Team Payrolls: 1950-2022

We collected team payroll data from baseball-reference.com, an online baseball encyclopedia. Not all seasons have complete data, especially those closer to 1950. We started using data from 1969 rather than 1950 for better data. These payrolls amounts were also adjusted for inflation to try and get a better understanding of the differences in payrolls from year to year (by comparing real rather than nominal payrolls).

Team Performance Data

Sean Lahman began an effort to make MLB statistics publicly available starting in 1994. Since then, he and his team have updated a database containing different data frames in different formats for public use. (The most useful format for this project is comma-delimited values, csv’s.) The data frame we used is the Teams.csv data frame for regular season data. Thankfully, the data from the Lahman Baseball Database (see documentation has already been compiled into an R package: the Lahman package.

Data Processing

The data from the Lahman database has been compiled into the Lahman package. The other data is loaded from the data_raw folder. The data frames from the Lahman package used are Teams.

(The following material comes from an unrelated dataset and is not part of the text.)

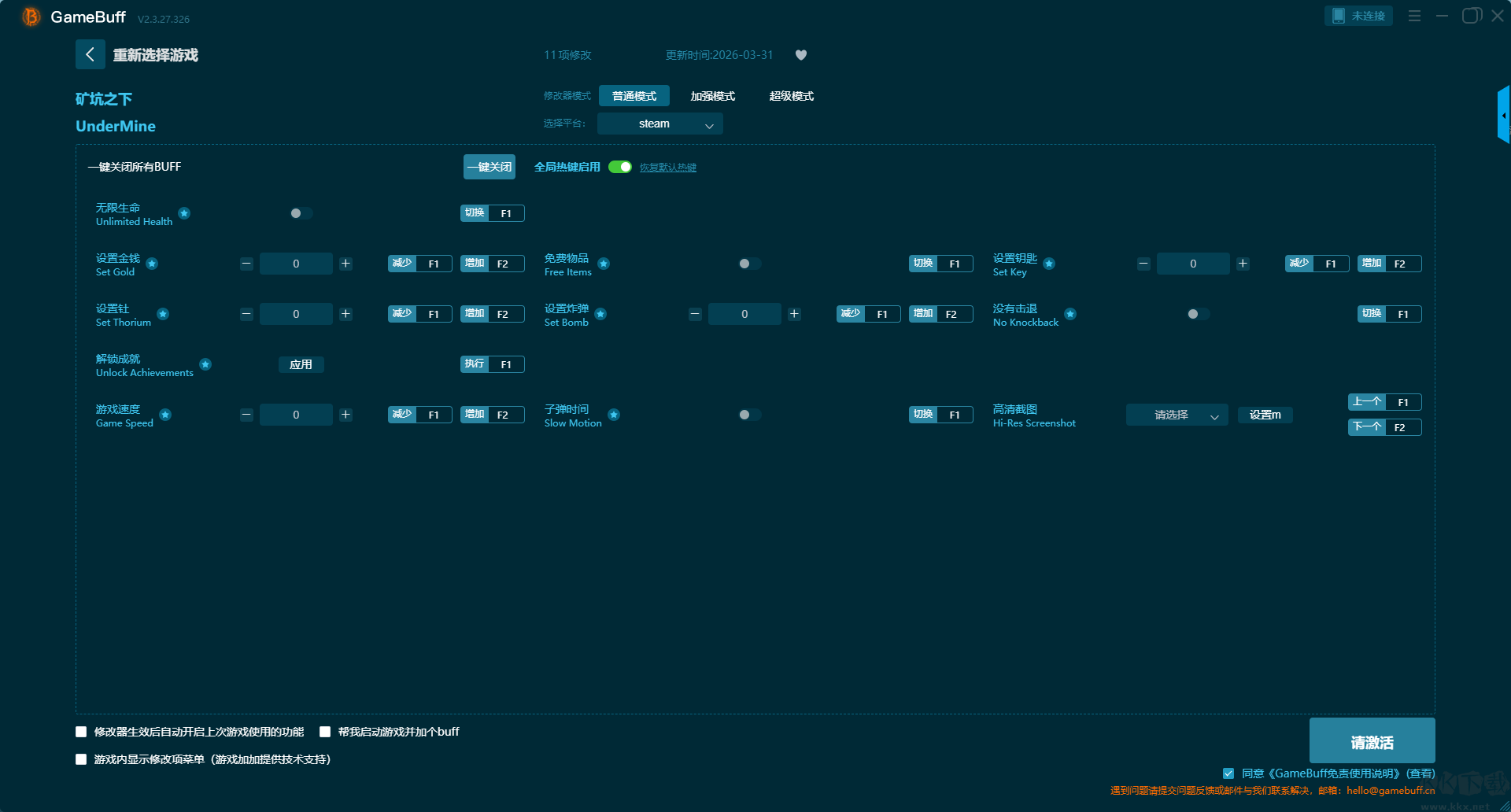
Task: Expand the blue side panel arrow
Action: (x=1503, y=116)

The below code is the initial data wrangling of the data frames as well as a data dictionary for each data frame.

Expectations

One variable’s distribution we estimated was team payroll–hypothesizing it to be bimodal (with teams either having very high or very low payrolls). This is disproved by the graph below, which shows a histogram of every team’s payroll. The visual is skewed to the right, indicating that our preliminary analysis was slightly flawed.

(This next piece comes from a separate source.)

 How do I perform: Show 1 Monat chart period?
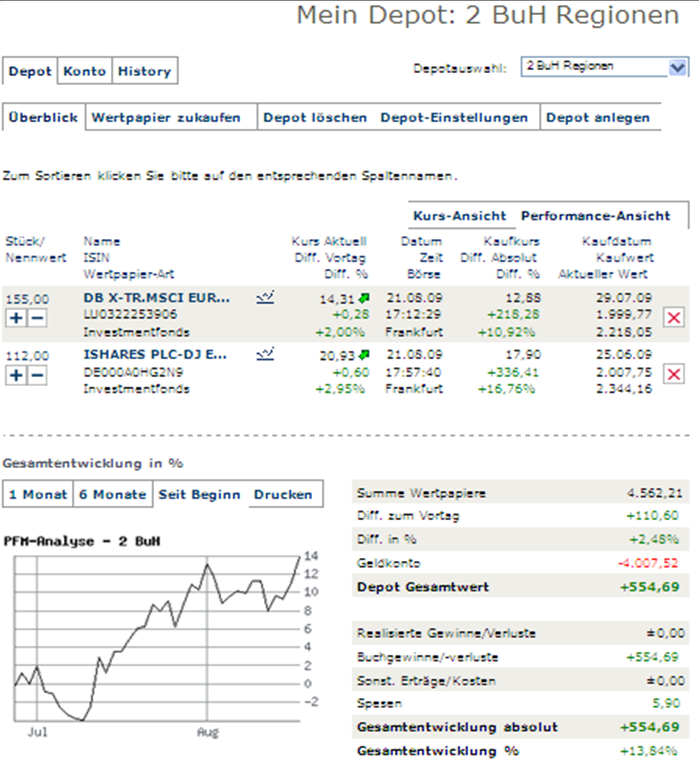[x=38, y=494]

Here are the expected relationships we discussed in our proposal:

One relationship we might expect to find is a positive correlation between each team’s yearly payroll and their season record measured in wins and losses. It is the assumption that team’s that have more funding (a larger payroll) should be performing better.

The visual for this relationship is outlined in the following Data Visualization Section. Titled “Winning Percent based on Payroll”, we see that there is no obvious positive correlation between both payroll and winning percentage. (As an extra, the visual also displays Pre and Post CBT through the use of two colors).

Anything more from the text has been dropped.